- **Extract to read**:
--- start ---

This article is a general overview of how to use the main features of SE Ranking for your Search Engine Optimisation (SEO) efforts.
It’s a Saturday afternoon, which is usually a family day. But this Saturday, my youngest daughter has a playmate around, my older kids are doing their own thing and the missus has a few jobs to do. So I’m sat in the garden with my laptop (to avoid the ultra-loud racket made by two six-year-olds) and have decided to finally get around to something I’ve been meaning to do for a while – write a tutorial about how to use SE Ranking.
I partly feel as though I’m reinventing the wheel – SE RAnking has some great faqs and guides already. But I think some people may appreciate the perspective of somebody that actually uses it regularly to make money.
In a nutshell, SE Ranking is an SEO tool like Ahrefs, SEMRush, Ubersuggest, Moz etc. However, in my opinion, it’s a lot better value for money than the others – for more info on this, check out my review here.
Anywho, let’s get to it…
Setting up a project
The first thing you will need to do is set up your website or ‘project’ in SE Ranking. This will establish the keywords you want to target, your competitors and the search engines that you want to optimise for.
Once you have logged in to SE Ranking, click the green ‘Create Project’ button in the top left.
On the first screen of the setup wizard, you will give your project a name and input the domain name of the website. You can also set the search range to either 100 positions or 200 positions. In most cases, the top 100 positions will be more than sufficient. There are also options to enable a weekly technical audit on your website and have a weekly report emailed to you.

--- end ---

- **Exercise tasks**:
a) Say whether each statement agrees with the SE Ranking tutorial. Answer yes or no, and quote the words from the tutorial that decide it: (i) The setup wizard lets you set the search range to 100 or 200 positions. (ii) The 'Create Project' button is blue. (iii) The tutorial was written on a Sunday afternoon.
b) Arrange these lines from the entries as a Markdown table with the columns Row and Line, leaving out blank lines. Begin at the line that has "Describe the element at coordinates (918, 29)" and stop after the line that has "I want to click".
The SE Ranking tutorial and the entries after it are separate material.

- **Extracted information**:
--- start ---

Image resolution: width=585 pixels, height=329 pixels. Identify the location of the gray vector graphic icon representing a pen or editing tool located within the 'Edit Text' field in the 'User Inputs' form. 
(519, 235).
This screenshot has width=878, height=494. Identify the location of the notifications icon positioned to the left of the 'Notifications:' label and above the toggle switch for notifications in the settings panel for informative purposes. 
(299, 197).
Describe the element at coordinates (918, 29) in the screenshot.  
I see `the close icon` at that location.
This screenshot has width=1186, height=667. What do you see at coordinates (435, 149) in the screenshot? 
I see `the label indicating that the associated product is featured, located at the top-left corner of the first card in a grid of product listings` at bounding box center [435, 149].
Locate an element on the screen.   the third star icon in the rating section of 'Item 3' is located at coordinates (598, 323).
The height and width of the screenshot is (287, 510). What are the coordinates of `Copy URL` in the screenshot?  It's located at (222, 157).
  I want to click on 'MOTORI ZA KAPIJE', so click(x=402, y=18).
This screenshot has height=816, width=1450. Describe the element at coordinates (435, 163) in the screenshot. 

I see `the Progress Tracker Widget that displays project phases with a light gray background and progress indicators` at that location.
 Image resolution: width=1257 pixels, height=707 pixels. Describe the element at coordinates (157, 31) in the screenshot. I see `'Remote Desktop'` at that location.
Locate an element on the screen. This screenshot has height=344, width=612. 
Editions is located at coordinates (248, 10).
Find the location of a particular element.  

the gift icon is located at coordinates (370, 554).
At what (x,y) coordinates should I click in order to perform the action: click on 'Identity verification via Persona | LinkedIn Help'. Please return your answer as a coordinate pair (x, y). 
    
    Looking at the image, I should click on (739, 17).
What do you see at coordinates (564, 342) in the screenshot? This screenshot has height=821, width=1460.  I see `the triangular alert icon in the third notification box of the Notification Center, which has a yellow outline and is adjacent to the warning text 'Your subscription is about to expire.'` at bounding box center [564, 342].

--- end ---

- **The solutions**:
a)
(i) Yes: "You can also set the search range to either 100 positions or 200 positions."
(ii) No: "click the green ‘Create Project’ button in the top left."
(iii) No: "It’s a Saturday afternoon"

b)
| Row | Line |
|---|---|
| 1 | Describe the element at coordinates (918, 29) in the screenshot.   |
| 2 | I see `the close icon` at that location. |
| 3 | This screenshot has width=1186, height=667. What do you see at coordinates (435, 149) in the screenshot?  |
| 4 | I see `the label indicating that the associated product is featured, located at the top-left corner of the first card in a grid of product listings` at bounding box center [435, 149]. |
| 5 | Locate an element on the screen.   the third star icon in the rating section of 'Item 3' is located at coordinates (598, 323). |
| 6 | The height and width of the screenshot is (287, 510). What are the coordinates of `Copy URL` in the screenshot?  It's located at (222, 157). |
| 7 |   I want to click on 'MOTORI ZA KAPIJE', so click(x=402, y=18). |